Der Frühstarter Neupert tauchte als Jugendlicher in die Solar- und Elektromobilszene seiner schwäbischen ­Heimat ein. Viele seiner heutigen Mitstreiter lernte er damals kennen. Er mischte mit in den Entwicklerteams, nahm an Solarfahrzeugrennen in der Schweiz, Spanien, Japan, den USA, Australien und in Deutschland teil. Neupert erinnert sich, wie er als mit Abstand Jüngster neben Ingenieuren von Daimler und Porsche frickelte – eine Lehre fürs Leben. Neben dem Unterricht an einer Waldorfschule in Stuttgart wirkte er auch am Institut für Statik und Dynamik der Luft- und Raumfahrtkonstruktionen an der Uni Stuttgart am ersten Solarluftschiff der Welt mit. Dessen Australienflug 1993 habe er initiiert, sagt Neupert. Bereits 1992 hatte Neupert eine erste Marktübersicht über elektrisch angetriebene Fahrräder veröffentlicht, mit dem damals kompletten internationalen Angebot: Hercules Electra, Diamant Cityblitz und Schachner Solar Bike sowie drei Prototypen. Dieser Überblick war die Grundlage für den Verein ExtraEnergy und Neuperts Wirken in den vergangenen mehr als zwei Jahrzehnten.
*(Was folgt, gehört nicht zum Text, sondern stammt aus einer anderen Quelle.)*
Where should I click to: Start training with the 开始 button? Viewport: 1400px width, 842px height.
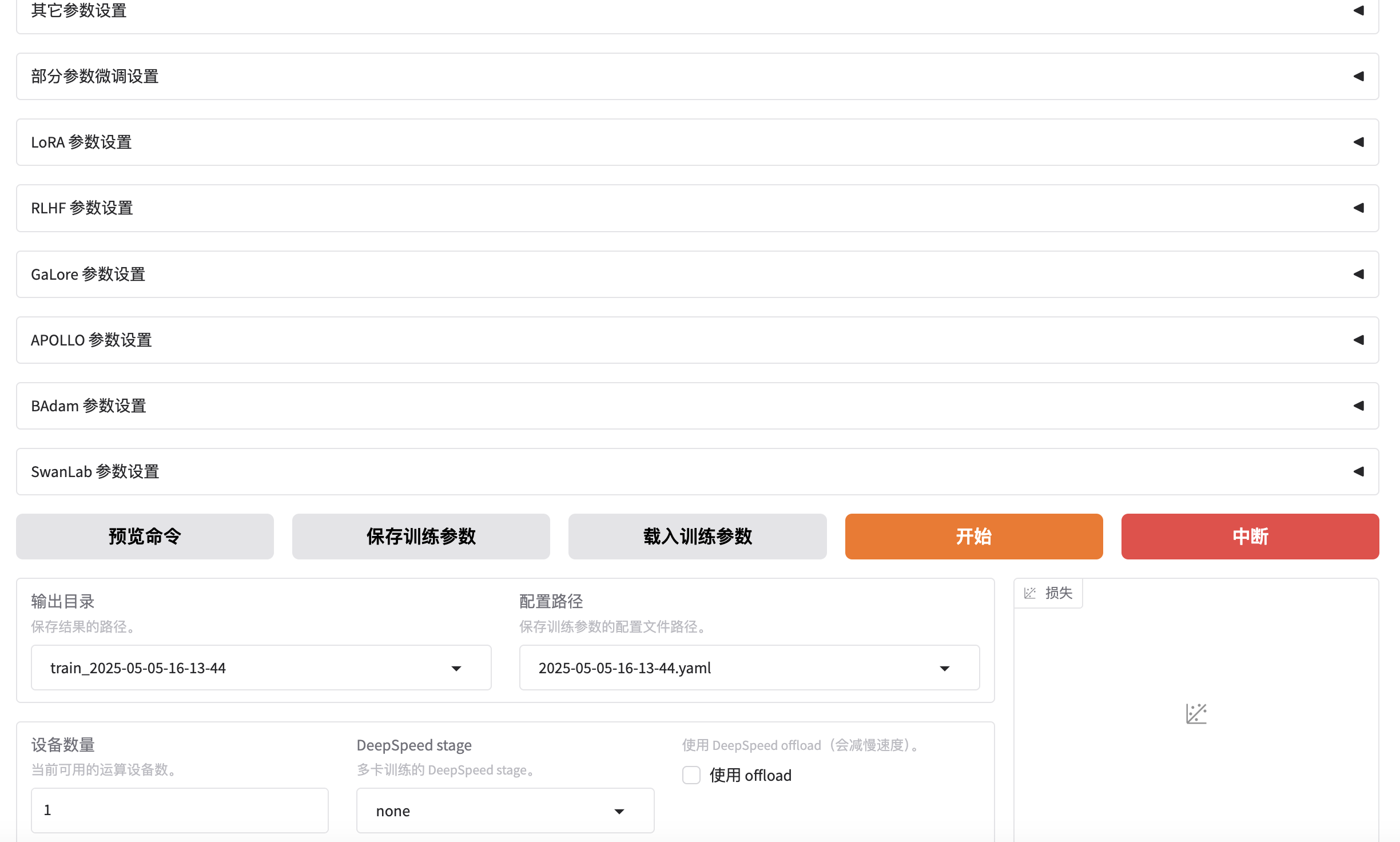(973, 537)

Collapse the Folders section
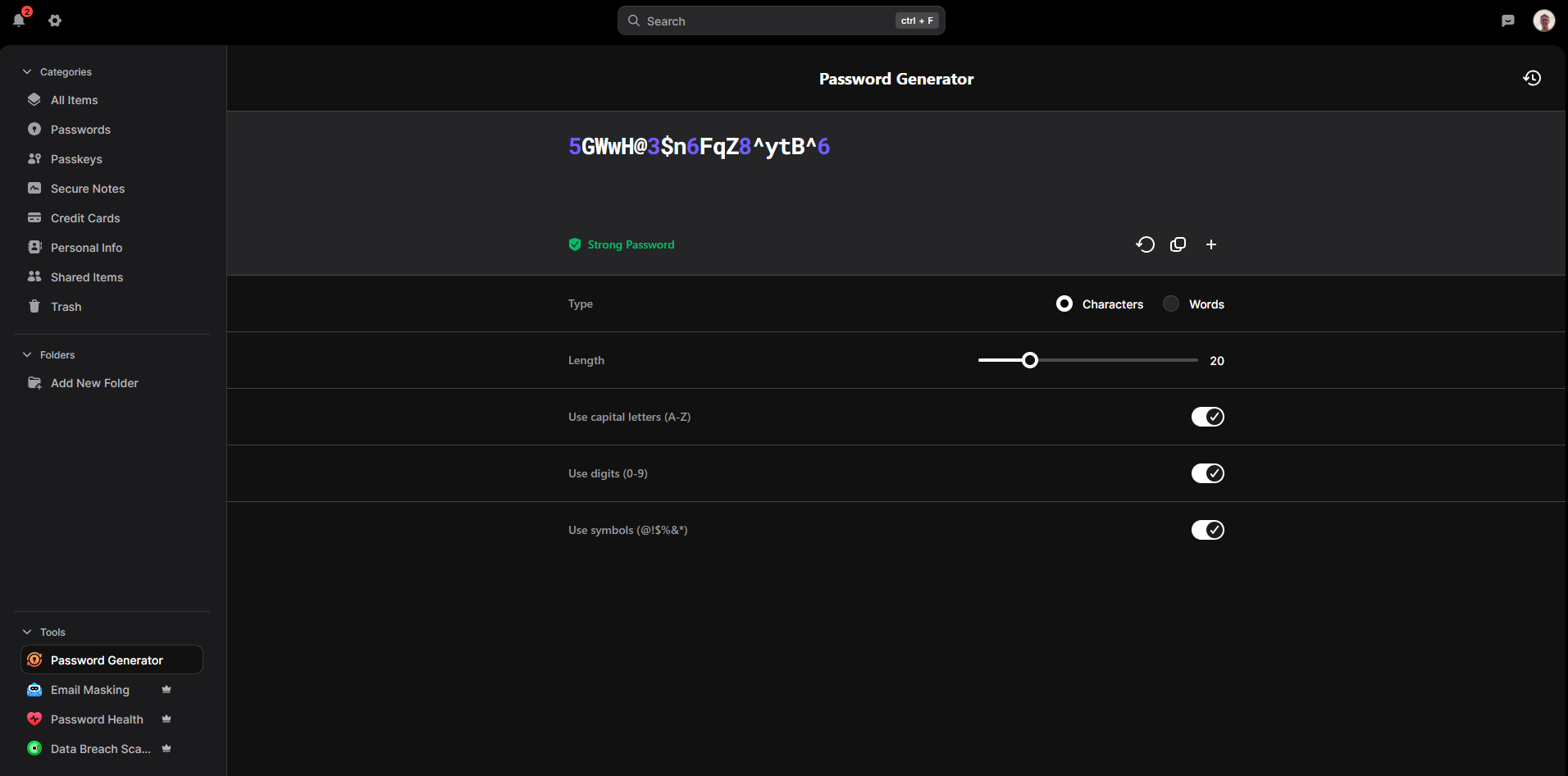pos(27,355)
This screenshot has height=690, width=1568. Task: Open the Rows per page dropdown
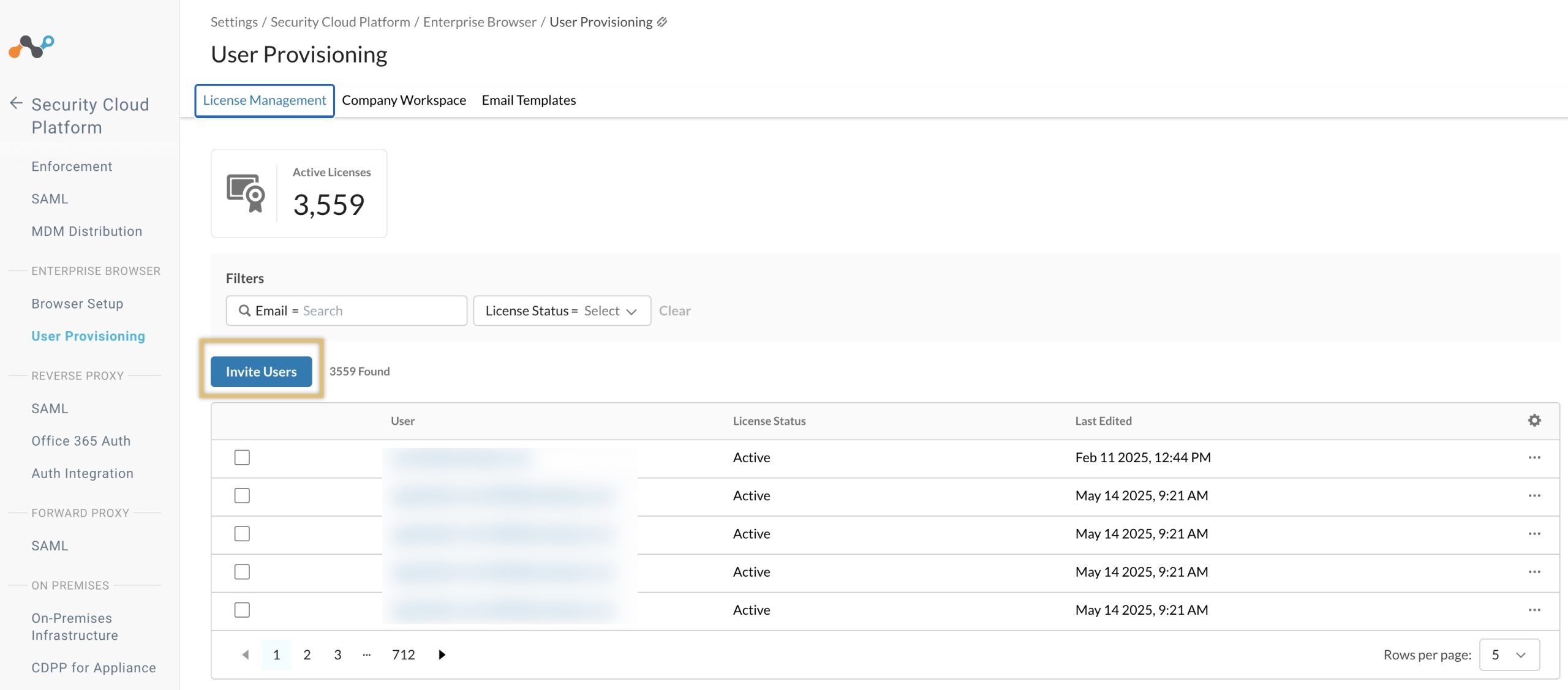(1509, 654)
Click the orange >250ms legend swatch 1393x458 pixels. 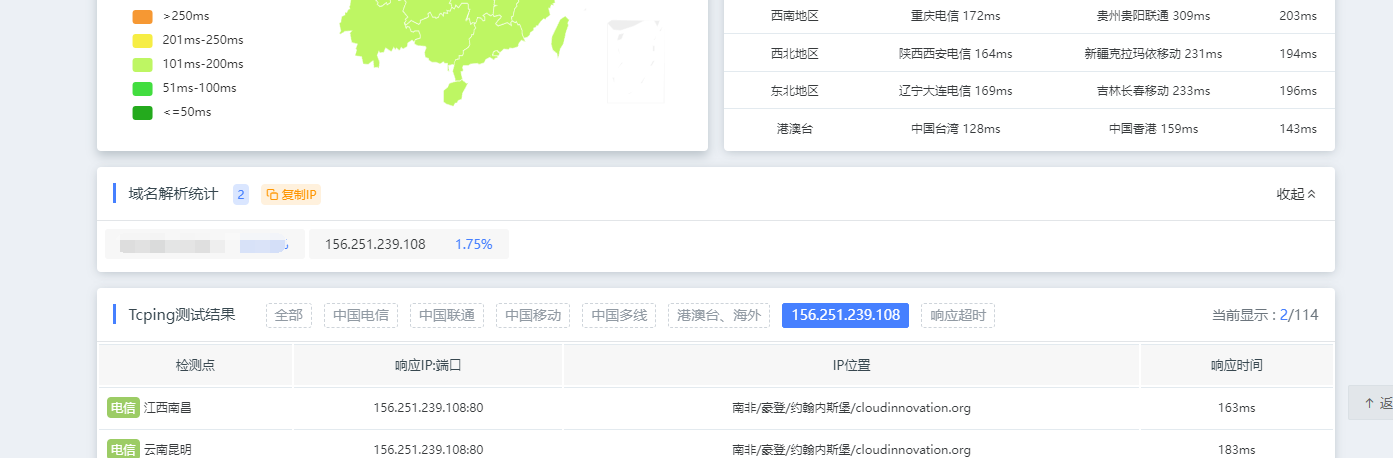pos(142,17)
Während seines Zivildienstes bekam er dann genug Freiraum, den ersten Elektrofahrradtest anzugehen. Parallel organisierte er einen inter­nationalen Fachkongress und eine Sonderausstellung auf der Intercycle 1995 in Köln.
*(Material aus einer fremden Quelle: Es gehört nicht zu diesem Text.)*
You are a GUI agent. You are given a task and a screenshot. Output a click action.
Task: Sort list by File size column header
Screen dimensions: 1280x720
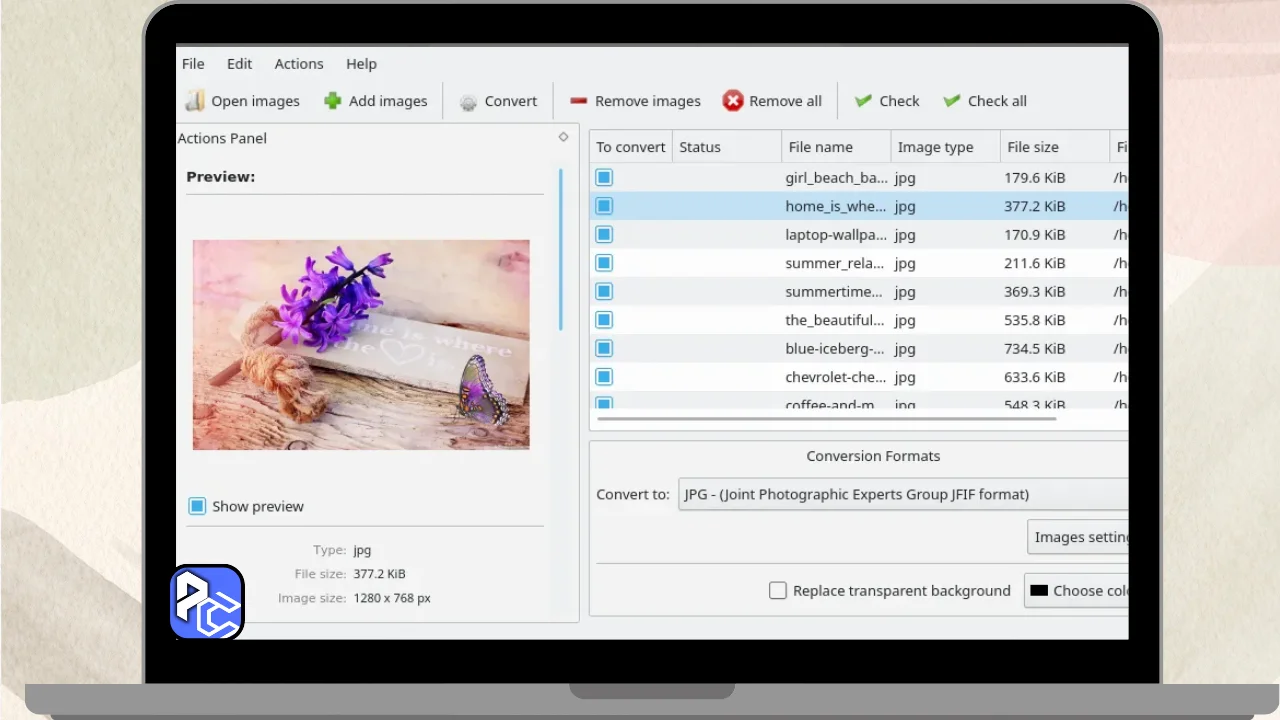(1033, 147)
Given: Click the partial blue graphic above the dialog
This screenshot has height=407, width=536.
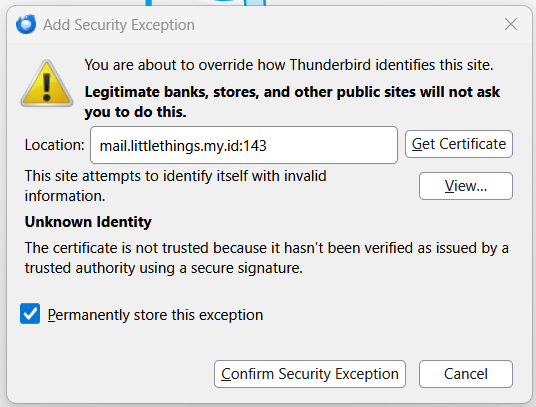Looking at the screenshot, I should [206, 2].
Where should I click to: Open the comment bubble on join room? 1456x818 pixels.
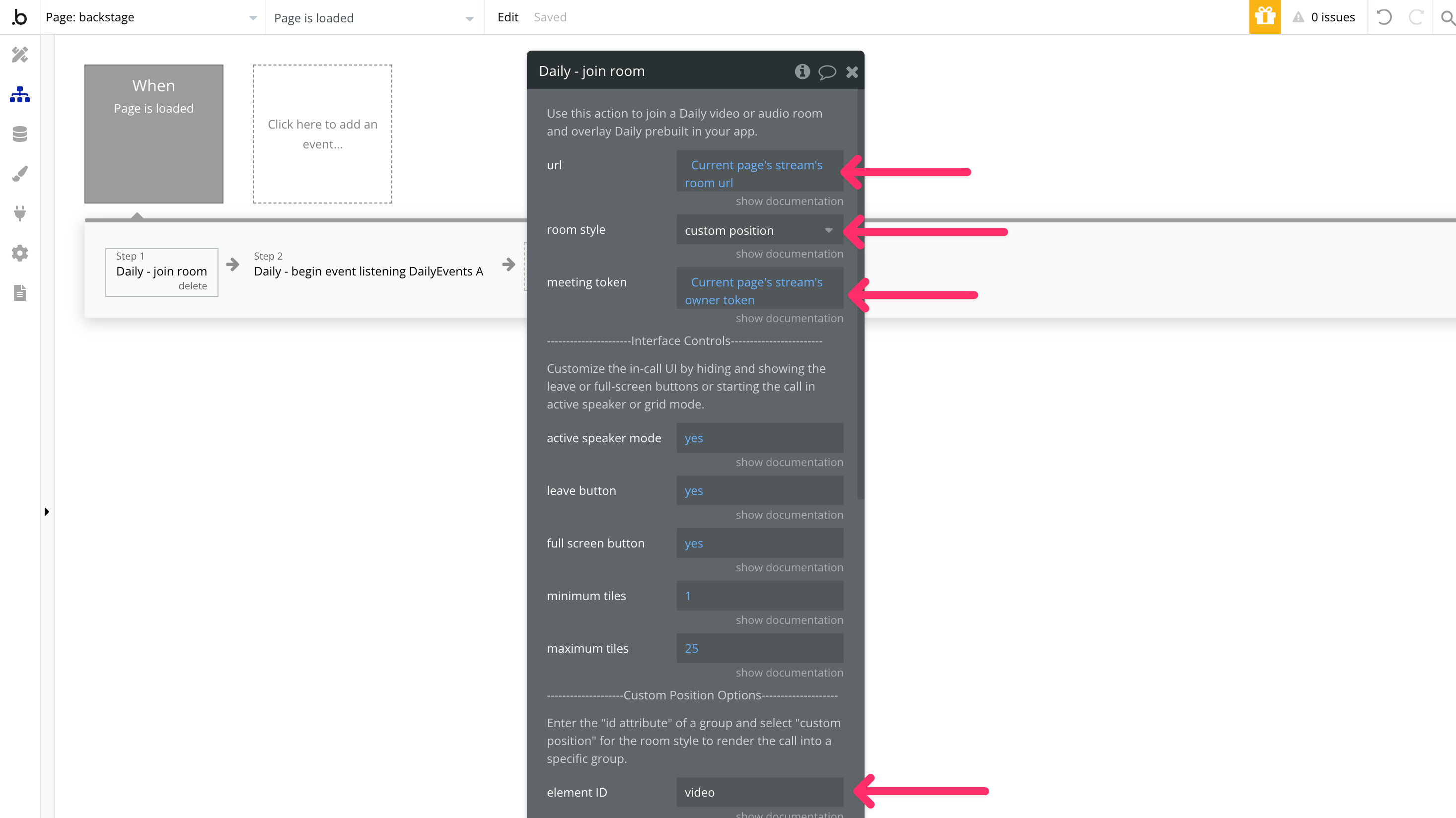point(827,72)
Neupert ist bekannt dafür, dass er mit seiner Arbeit auf Gegenwind stößt, ihn manchmal auch provoziert. Das war schon damals so. Zunächst veröffentlichte er den Test in einem Öko­magazin, dann aber auch gekürzt im Vereinsorgan des ADFC, das damals »Radfahren« hieß. Neupert war eigentlich überzeugtes ADFC-Mitglied, doch die Reaktionen ließen ihn umdenken. »Es gab einen Schuhkarton voll Schmähbriefe. Nichts davon war konstruktive Kritik, es war alles Prinzipienreiterei«, erinnert sich Neupert. Er trat aus dem ADFC aus. Damals, so sagt er, hätten die Mitglieder der Fahrradlobby »sich besser fühlen wollen als andere Menschen, beispielsweise Autofahrer, und das nur, weil sie aus eigener Muskelkraft ein Rad fahren«, sagt Neupert. Jeder kennt die Vorurteile gegen Pedelecs: Das sei was für Kranke, Omas, nichts für sportliche Männer. Neupert war immer anderer Meinung. So sehr er die Effizienz des muskelbetriebenen Fahrrads bewunderte, so sehr widmete er sich dem Glauben daran, dass mit dem Elektromotor eine höhere ­Effizienzstufe erreichbar sei.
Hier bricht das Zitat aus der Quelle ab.